También decía que internet es el presente. Para Macho, en cambio, "es el futuro", "no forma parte de la actividad económica del cine" y "todavía no es alternativa". También tiró dardos a "ese público minoritario que de forma visceral, que no racional, trata con indiferencia,  y en algunos casos con hostilidad, nuestro trabajo".

Seguía diciendo que "puede ser que tengamos parte de culpa, pero desde luego, no toda". Al parecer Macho no recuerda las galas del No a la guerra y el Nunca Mais, en sus manos está el no volver por esos caminos ahora que vuelve a gobernar el PP.

El gran Santiago Segura

Sin duda, el mejor momento de la gala ha sido el monólogo de Santiago Segura.
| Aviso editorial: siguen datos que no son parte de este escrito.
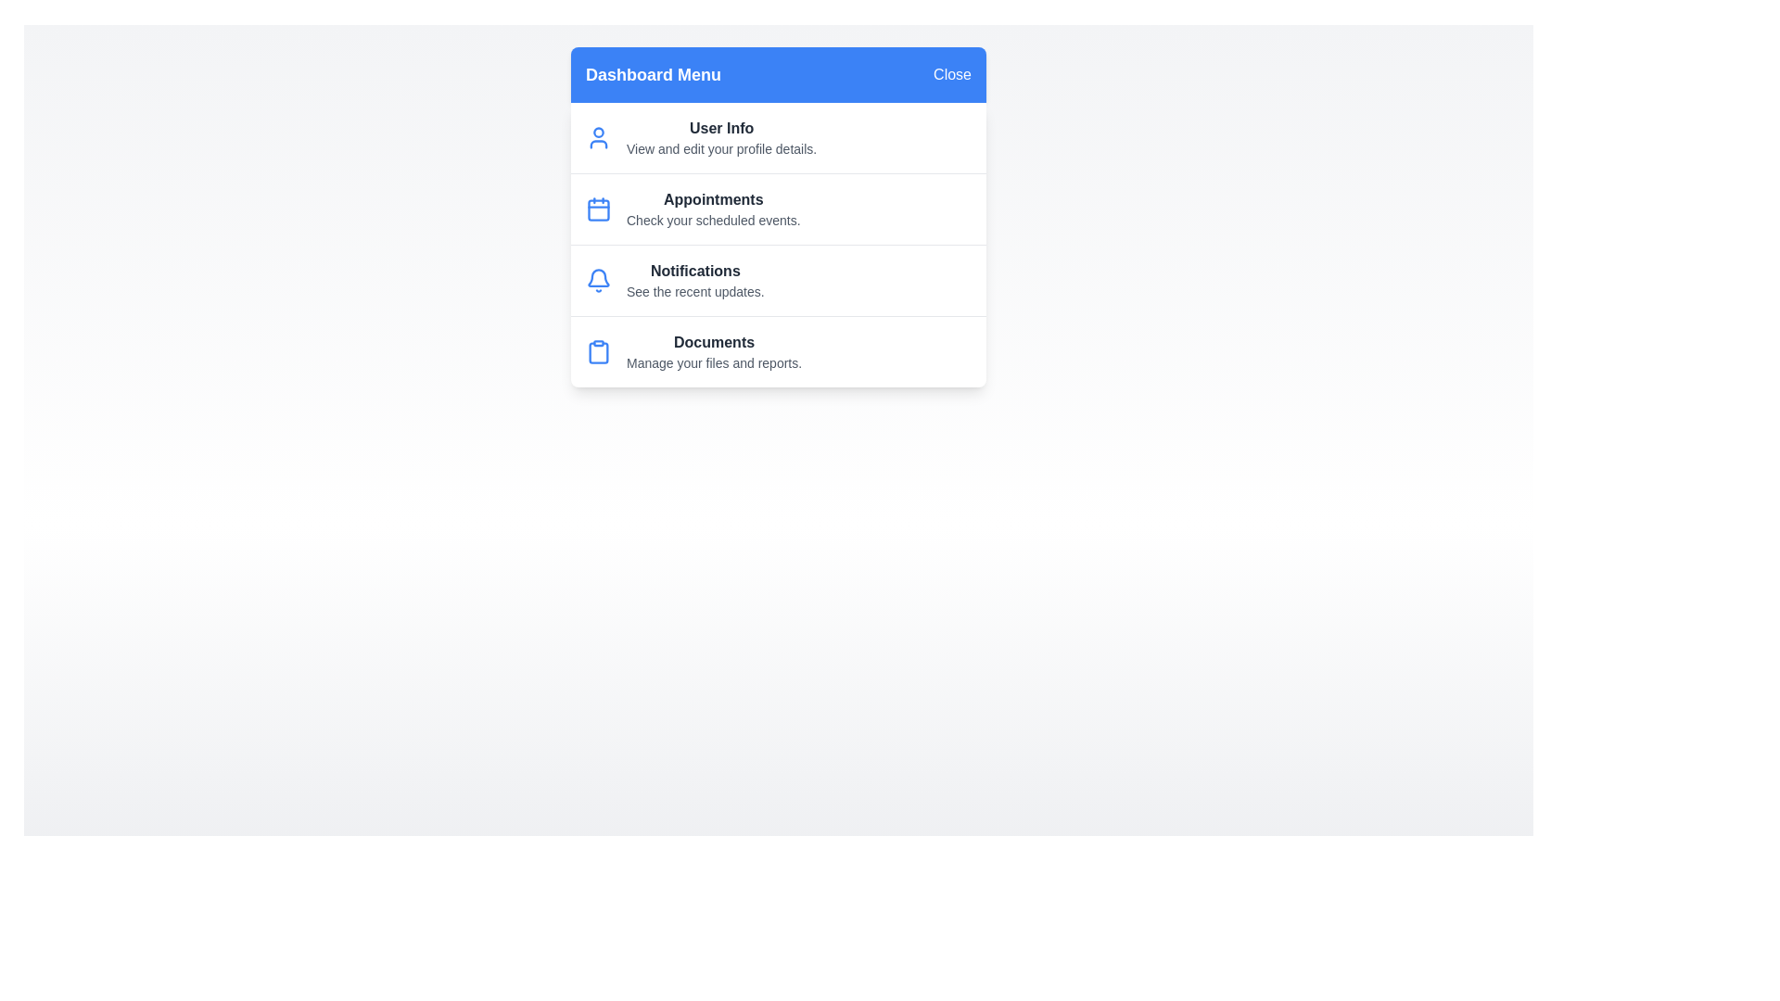 The width and height of the screenshot is (1780, 1001). Describe the element at coordinates (599, 209) in the screenshot. I see `the icon representing Appointments` at that location.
González Macho ya había advertido que dejaría a Segura unos 10 minutos para decir lo que quisiera como compensación a que Torrente 4 (la película más taquillera del año en España por encima de Harry Potter, Crepúsculo...) no contara con ninguna nominación. Le bastaron 5 minutos.

Nada más salir decía "gracias amigos por estos calurosos aplausos. Estoy destrozado, deprimido... sabéis que hay 29 categorías en los Goya y no me habéis votado en ninguna". Además decía "sólo el hecho de poner a Kiko Rivera a trabajar ya tiene mérito".

Momento sublime fue cuando explicó cómo vota un académico, "no votamos científicamente sino por odios, rencillas, amistad...". A esas alturas Salma Hayek ya sabía que no era la ganadora del Goya a mejor actriz. "Salma no te preocupes, cuando hay una estrella internacional en una película nuestra la nominamos para que venga y dé glamour, pero luego se van con una mano delante y otra detrás, le ha pasado a Ryan Reynolds, Nicole Kidman...".

"Mejor actor: Daniel Brühl es muy joven, éste fuera; Luis Tosar es buenísimo pero tiene tres  Goyas, que le den; Antonio Banderas, el tío más majo del cine español, embajador de nuestro cine, cómo es posible que no tenga un Goya... no tiene un Goya pero tiene un chalet en Marbella, una mansión en Los Ángeles... que se joda". Por tanto, "te queda Coronado".

Y le tocó el turno a los directores. "Benito, La voz dormida, estoy tan contento que por primera vez se valore en la Academia una peli sobre la guerra civil; Pedro, no te digo nada porque te cabreas y te vas de la Academia".

"Es broma, Pedro es un tío maduro y coherente, él nunca haría eso". Lo cierto es que sí se fue de la Academia por una rabieta tras no ser premiado. Y terminó con "Urbizu, has hecho una genialidad, un policía corrupto, con bigote, con barriga cervecera, alcoholizado, todo el día en clubs de alterne... lo hacéis socio del Atleti y fan del Fary y lo bordáis". Lo dicho, toda una genialidad.

En cuanto al palmares ha sido un año de reparto. Ha ganado justamente No habrá paz para los malvados (6), que se lleva todos los importantes, por delante de La Piel que habito (4), Blackthorn (4), La voz dormida (3) y Eva (3).

Los Goya este año no han sido amenos, pero por lo menos han sido cine, sólo y únicamente cine (exceptuando de nuevo a Coixet, como ya sabemos).